§ Document

Discovery today occurs in a global network of content, organizations and people. The use of content increases exponentially as it is linked not just to other content but also to other entities. To clearly distinguish these entities, identifiers are being introduced for authors (ORCID), their institutions (ISNI, Ringgold) and their funders (FundRef). With these entities identified, it is easy to envision a geographic map of the research landscape that reveals which funders are supporting faculty conducting research in specific disciplines at various locations around the world.

Content networks are expanding to include components of the research process such as datasets and videos that are not easily accommodated within the existing publication structure. In addition to books and journals there is a need for more timely and diverse communication formats such as blogs that support debate within a discipline or to address research in ways that are more accessible for a wider audience.

New tools are being introduced to support and connect these additional formats with more established forms of scholarship. Figshare provides a DOI for figures, data, images and video to make these elements more discoverable and accessible. recognizes and measures use of content by different types of outlets such as blogs, news, twitter, Wikipedia, policy documents, LinkedIn, Youtube and other sources.

At a time when the role of traditional subject indexes is challenged by the major search engines, two new indexes were recently launched at the American Library Associations’ Midwinter Meeting. Both are curated collections of content that is freely available.

  • The founders of 1Science created an index of peer reviewed open access (OA) journals to acknowledge that a tipping point had been reached with the volume of open literature. They have since added a service that compares a libraries’ subscriptions with OA journals to assist the library in evaluating how much paid content they need to acquire.

§ Given instruction 1
From the passage on research discovery, copy the text between "At a time when" and "is freely available.", inclusive.
§ Given instruction 2
Answer these questions using the passage on research discovery:
(a) Which identifier is named for authors?
(b) For which kinds of material does Figshare provide a DOI?
(c) What did the founders of 1Science create?

§ Dataset extract
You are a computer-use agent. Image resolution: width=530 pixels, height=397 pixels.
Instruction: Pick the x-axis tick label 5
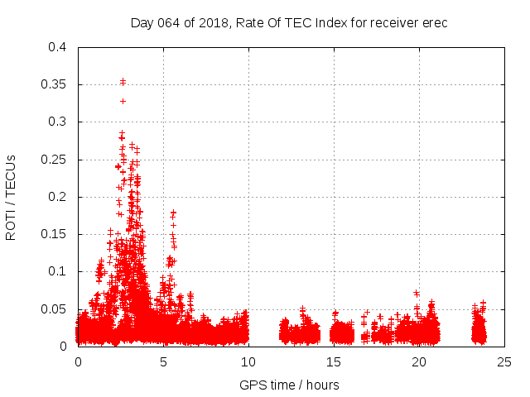click(163, 361)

§ Exercise solution 1
At a time when the role of traditional subject indexes is challenged by the major search engines, two new indexes were recently launched at the American Library Associations’ Midwinter Meeting. Both are curated collections of content that is freely available.

§ Exercise solution 2
(a) ORCID
(b) Figures, data, images and video
(c) An index of peer reviewed open access (OA) journals